Lord Carloway addresses the committee on June 29 and answer questions on the long-running issue of the proposed register of judicial interests which legal campaigner and blogger Peter Cherbi first submitted as a petition more than four years ago.
Cherbi’s petition seeks to have Scotland’s judges register interests such as shareholdings in the same way that MPs, MSPs, most councillors and senior police officers do.
Cherbi said: “I am pleased to hear Lord Carloway has agreed to appear at the Scottish Parliament’s public petitions committee to face what I trust will be a robust series of questions and substantive debate on why judges feel they are immune from the same laws and expectations of transparency by which the remainder of society must live.
“Initially I was concerned Lord Carloway would not appear, as the Lord President wrote to MSPs in early November stating he was of the opinion the debate on a register of judicial interests was closed, and then asked to be given sight of questions he may be asked before he would agree to meet the committee.
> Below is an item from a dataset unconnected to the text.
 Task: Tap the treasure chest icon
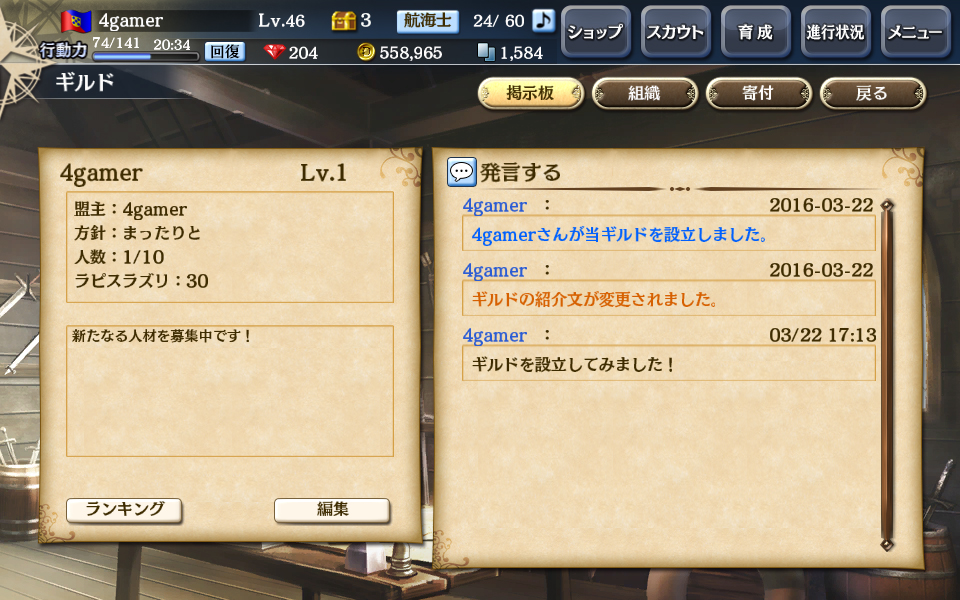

“Perhaps instead of delaying the proposal any further, Lord Carloway will reflect on his views, and those of his predecessor Lord Gill, do the right thing and create a publicly available register of interests for members of the judiciary.
He added: “Given the responsibility of the judiciary as the head of the justice system to uphold justice and adhere to so called ethics and principles we so often see lying broken by the roadside, it is now time to bring the most powerful branch of the justice system and the executive into line with public expectations of transparency and apply the same rules to them as apply to others in public life, by requiring judges to declare their interests in a publicly available register as occurs in many other jurisdictions around the world.”